2025-10-26

Introduction

The iris dataset is a very famous dataset, often used for machine learning and statistical analysis. It contains the lengths and width of the petals and sepals of three closely related species of flowers: Setosa, Versicolor, and Virginica.

This project will attempt to create a regression model able to accurately predict the petal length of the Versicolor species specifically.

Relationship between Petal Width and Petal Length

Linear Regression

How can we define the relationship between petal width and length? The answer is linear regression.

Linear regression is a machine learning technique that allows us to fit a line to the datapoints as closely as possible. The model will try to minimize it’s error as much as possible.

The formula for the slope of the line: \[ b=\frac{n(\sum xy) - (\sum x)(\sum y)}{n(\sum x^2)-(\sum x)^2} \] The formula for the y-intercept of the line: \[ a=\frac{\sum y \sum x^2-\sum x \sum x y}{n(\sum x^2)-(\sum x)^2} \]

Linear Regression applied to the dataset

Multiple Linear Regression

The previous result is good, and it looks like the line fits the data well, but what if we wanted to do a deeper analysis, for example using sepal length as well as petal width in order to predict petal length? Then we must use multiple linear regression.

Multiple linear regression is just like linear regression, but with more variables/dimensions. In this case, the space will be 3-dimensional, so the result of our regression will be a plane in 3D space.
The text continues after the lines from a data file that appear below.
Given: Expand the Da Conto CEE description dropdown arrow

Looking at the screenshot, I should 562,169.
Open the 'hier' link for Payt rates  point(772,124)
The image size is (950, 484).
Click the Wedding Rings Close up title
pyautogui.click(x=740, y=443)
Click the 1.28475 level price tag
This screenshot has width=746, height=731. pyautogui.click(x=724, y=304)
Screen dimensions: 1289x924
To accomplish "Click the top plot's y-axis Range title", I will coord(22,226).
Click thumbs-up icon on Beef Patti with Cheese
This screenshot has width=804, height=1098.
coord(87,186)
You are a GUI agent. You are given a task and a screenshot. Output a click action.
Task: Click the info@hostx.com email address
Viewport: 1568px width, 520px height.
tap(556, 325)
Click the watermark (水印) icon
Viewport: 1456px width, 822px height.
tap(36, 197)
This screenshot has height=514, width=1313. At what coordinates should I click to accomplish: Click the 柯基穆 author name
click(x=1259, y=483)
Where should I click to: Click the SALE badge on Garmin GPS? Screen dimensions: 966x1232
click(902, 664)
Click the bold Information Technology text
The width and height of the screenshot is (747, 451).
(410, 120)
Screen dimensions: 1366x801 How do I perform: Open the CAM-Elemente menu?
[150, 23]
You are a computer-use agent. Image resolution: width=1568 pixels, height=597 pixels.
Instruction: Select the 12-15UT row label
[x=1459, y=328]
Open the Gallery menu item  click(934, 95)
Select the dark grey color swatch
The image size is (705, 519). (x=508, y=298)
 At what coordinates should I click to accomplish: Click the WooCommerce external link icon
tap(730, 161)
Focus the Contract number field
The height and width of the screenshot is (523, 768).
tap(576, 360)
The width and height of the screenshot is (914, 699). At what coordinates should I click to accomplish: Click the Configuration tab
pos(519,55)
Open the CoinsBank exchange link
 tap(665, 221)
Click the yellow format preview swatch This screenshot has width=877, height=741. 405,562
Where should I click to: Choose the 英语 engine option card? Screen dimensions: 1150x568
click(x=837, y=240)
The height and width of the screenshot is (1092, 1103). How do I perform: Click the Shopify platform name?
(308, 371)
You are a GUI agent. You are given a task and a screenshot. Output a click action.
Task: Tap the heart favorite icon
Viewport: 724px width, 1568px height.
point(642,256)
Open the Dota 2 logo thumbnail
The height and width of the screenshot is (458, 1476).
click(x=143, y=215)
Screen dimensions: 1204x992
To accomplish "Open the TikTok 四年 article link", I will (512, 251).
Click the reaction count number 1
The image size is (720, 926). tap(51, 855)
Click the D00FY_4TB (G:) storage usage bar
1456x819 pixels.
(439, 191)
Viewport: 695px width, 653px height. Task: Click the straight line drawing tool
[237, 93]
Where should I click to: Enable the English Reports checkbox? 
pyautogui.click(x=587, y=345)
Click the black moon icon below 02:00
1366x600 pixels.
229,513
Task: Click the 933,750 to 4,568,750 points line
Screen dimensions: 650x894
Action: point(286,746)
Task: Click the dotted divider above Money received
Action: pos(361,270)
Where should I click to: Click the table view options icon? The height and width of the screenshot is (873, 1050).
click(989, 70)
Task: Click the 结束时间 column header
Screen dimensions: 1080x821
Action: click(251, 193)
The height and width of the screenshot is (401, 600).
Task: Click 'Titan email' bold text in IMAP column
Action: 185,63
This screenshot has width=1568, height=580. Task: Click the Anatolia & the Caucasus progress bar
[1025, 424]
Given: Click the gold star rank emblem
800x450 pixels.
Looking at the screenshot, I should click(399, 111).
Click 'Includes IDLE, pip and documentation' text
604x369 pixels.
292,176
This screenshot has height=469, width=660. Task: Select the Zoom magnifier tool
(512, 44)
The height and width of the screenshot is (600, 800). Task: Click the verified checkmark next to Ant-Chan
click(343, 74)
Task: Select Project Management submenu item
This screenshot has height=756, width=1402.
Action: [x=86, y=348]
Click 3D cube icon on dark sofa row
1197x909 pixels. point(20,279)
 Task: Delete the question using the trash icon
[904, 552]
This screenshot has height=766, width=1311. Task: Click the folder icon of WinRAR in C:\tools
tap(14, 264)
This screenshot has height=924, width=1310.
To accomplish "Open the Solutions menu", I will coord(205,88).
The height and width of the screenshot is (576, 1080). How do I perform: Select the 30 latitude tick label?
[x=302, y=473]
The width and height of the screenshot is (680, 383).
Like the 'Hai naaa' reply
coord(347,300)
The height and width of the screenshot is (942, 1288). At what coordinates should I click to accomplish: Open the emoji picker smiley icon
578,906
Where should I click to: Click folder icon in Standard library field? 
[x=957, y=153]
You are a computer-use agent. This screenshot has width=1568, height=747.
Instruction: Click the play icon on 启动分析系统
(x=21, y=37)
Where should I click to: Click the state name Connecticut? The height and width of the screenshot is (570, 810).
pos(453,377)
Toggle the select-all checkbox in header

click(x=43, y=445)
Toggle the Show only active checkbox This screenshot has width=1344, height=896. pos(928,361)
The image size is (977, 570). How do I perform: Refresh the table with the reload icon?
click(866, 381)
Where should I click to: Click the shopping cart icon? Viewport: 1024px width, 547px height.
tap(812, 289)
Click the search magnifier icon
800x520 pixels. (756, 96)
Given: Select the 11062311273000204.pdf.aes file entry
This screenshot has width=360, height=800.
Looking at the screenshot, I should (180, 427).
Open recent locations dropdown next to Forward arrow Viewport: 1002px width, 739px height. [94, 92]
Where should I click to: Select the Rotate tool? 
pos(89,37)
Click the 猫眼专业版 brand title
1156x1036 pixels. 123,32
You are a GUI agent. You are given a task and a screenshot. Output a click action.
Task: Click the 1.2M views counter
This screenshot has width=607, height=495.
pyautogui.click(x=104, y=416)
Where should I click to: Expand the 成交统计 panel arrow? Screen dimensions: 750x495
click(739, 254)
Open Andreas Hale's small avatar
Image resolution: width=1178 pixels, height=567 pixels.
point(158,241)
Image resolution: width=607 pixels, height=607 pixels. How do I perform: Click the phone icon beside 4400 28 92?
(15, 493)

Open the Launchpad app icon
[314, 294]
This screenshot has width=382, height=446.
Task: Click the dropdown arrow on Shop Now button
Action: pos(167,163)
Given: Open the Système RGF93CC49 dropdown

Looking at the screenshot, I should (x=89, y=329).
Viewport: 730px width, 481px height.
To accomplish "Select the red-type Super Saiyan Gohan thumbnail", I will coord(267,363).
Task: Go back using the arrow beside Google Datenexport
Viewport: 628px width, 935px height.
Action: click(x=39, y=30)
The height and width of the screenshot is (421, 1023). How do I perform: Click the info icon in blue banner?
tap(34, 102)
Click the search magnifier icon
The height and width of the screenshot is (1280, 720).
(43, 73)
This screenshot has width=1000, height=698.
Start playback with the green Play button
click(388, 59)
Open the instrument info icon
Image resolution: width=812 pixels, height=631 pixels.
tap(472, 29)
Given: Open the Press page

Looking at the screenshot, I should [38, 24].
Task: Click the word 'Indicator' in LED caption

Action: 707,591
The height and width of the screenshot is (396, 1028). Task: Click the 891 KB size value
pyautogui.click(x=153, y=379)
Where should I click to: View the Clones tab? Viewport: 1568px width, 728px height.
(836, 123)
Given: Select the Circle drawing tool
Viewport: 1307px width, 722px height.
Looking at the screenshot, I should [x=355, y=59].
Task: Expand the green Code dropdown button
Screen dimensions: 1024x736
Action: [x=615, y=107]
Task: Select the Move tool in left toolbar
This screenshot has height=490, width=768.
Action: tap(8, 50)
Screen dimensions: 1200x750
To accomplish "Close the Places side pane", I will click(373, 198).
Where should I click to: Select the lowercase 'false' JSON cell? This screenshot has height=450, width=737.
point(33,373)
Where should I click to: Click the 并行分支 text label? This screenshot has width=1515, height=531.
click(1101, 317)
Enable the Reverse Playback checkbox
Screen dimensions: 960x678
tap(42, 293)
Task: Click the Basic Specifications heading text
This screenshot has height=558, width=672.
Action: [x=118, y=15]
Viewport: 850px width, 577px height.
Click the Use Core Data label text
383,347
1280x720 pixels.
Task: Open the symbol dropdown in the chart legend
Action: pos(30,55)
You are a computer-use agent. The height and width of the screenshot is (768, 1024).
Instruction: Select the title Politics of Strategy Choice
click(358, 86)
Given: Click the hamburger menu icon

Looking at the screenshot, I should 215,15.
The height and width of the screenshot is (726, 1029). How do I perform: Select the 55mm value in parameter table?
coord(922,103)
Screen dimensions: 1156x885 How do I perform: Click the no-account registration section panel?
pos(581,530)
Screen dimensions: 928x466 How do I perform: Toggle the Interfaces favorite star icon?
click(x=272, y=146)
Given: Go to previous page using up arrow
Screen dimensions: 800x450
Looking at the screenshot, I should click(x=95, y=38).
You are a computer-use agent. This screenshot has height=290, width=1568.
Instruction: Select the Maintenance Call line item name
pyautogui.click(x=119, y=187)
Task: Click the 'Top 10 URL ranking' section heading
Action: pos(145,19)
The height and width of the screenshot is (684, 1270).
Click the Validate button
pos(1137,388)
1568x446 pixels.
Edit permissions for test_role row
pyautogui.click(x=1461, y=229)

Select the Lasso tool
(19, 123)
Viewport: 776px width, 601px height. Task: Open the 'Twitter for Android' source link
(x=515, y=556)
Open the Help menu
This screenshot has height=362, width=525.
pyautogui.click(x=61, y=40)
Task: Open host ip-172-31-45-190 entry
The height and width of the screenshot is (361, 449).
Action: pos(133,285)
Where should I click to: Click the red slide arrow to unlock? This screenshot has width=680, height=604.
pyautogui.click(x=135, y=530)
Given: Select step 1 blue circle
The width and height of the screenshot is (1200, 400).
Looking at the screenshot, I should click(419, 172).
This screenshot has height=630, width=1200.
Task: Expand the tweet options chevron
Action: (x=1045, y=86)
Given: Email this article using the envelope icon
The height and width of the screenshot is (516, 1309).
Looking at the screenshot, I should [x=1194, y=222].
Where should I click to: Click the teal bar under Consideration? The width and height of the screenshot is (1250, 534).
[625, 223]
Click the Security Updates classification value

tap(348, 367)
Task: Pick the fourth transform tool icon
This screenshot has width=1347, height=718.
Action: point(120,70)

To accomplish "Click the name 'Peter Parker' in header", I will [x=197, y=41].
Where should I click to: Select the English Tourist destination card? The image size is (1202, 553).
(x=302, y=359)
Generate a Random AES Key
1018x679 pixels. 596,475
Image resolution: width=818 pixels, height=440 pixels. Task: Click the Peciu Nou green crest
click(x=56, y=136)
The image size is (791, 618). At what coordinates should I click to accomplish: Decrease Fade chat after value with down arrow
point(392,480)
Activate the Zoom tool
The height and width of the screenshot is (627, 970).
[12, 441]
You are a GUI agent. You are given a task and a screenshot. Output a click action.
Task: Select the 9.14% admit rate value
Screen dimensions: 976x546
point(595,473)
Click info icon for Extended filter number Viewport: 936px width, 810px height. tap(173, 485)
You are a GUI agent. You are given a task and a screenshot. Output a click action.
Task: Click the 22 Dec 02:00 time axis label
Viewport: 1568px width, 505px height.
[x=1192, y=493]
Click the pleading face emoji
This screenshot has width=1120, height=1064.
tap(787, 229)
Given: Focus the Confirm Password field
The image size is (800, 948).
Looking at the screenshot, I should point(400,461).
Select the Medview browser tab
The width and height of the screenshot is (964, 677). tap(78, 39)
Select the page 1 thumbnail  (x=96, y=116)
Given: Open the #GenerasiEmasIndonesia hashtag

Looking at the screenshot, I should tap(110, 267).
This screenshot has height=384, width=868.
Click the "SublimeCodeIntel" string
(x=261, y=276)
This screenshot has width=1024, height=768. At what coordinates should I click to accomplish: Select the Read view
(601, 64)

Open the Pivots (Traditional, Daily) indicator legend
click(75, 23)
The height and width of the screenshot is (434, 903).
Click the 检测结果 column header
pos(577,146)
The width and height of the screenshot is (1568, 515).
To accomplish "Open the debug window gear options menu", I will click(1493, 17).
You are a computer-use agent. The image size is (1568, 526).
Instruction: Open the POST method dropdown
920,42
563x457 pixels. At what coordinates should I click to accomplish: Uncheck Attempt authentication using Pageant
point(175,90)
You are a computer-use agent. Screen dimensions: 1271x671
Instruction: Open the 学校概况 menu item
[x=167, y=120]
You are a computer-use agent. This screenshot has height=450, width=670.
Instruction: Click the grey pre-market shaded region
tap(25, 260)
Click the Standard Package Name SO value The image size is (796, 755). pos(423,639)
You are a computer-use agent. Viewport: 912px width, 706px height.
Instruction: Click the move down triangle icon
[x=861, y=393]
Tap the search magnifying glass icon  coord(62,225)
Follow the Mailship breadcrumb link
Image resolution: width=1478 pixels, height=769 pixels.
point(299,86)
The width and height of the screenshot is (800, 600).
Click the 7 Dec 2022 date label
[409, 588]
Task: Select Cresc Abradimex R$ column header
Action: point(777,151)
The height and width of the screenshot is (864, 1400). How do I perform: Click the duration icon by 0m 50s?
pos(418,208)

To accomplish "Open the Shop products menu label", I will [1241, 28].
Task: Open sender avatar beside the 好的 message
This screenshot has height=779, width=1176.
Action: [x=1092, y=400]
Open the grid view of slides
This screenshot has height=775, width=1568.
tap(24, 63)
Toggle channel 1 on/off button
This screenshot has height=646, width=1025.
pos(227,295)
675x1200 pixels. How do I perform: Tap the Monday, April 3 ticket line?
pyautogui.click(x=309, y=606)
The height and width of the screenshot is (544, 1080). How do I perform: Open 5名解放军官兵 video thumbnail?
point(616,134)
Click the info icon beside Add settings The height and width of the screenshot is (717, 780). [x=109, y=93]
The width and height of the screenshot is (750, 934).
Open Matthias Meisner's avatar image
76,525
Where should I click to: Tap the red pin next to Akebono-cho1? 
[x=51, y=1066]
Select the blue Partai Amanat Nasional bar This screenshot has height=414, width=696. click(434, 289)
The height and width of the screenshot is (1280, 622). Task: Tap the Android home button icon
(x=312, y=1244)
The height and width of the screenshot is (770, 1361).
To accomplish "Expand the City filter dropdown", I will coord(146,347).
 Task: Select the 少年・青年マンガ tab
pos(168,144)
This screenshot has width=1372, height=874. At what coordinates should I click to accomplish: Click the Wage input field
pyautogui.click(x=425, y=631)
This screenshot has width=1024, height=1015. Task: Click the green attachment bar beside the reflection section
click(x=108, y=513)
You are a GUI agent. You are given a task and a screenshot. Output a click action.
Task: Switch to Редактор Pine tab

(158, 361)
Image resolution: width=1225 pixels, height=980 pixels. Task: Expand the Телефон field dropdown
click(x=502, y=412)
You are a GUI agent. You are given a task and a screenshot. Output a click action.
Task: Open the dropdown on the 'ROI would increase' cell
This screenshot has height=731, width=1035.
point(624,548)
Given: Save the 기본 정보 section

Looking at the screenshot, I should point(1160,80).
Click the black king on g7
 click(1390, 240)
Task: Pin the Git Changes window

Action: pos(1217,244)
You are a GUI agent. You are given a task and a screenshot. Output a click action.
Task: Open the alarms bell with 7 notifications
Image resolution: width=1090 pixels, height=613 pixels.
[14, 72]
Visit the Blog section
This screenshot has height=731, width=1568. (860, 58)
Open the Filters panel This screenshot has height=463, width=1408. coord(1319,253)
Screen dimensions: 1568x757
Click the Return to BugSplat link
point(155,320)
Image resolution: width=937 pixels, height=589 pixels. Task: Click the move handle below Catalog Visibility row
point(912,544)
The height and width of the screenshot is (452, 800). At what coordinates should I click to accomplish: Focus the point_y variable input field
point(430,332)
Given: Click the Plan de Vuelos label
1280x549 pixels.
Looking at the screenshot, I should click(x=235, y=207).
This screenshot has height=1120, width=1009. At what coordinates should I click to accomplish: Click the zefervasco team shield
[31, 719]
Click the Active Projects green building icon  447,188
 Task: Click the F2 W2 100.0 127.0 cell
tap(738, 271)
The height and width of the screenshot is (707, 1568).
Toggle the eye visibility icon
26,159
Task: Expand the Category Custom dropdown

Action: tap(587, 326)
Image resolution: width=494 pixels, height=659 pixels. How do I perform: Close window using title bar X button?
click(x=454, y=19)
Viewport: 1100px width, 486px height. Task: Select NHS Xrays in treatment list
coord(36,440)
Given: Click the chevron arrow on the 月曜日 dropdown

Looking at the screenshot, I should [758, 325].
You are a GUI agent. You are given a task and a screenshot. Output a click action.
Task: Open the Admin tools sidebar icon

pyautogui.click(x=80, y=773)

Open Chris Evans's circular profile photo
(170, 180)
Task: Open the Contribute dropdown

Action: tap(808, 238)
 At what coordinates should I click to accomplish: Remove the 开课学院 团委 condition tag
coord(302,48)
In general, the formula that you get back from multiple linear regression is of the form: \[ y=\beta_0 + \beta_1 x_1 + \beta_2 x_2 + ... + \beta_n x_n \] where n is the number of variables you have.

R Code for Multiple Linear Regression

We will use the following code to create the regression model and get the matrix of predictions it makes

model <- lm(Petal.Length ~ Petal.Width + Sepal.Length, data = versicolor)

x_seq <- seq(min(versicolor$Petal.Width), 
             max(versicolor$Petal.Width), length.out = 20)
y_seq <- seq(min(versicolor$Sepal.Length), 
             max(versicolor$Sepal.Length), length.out = 20)

grid <- expand.grid(Petal.Width = x_seq, Sepal.Length = y_seq)
grid$Petal.Length <- predict(model, newdata = grid)

Multiple Linear Regression Plot

Conclusions

We can visually see that petal length is highly correlated with both sepal length and petal width for the Versicolor species. Using the techniques of linear regression and multiple linear regression allowed us to create models that can accurately predict petal length based on those inputs.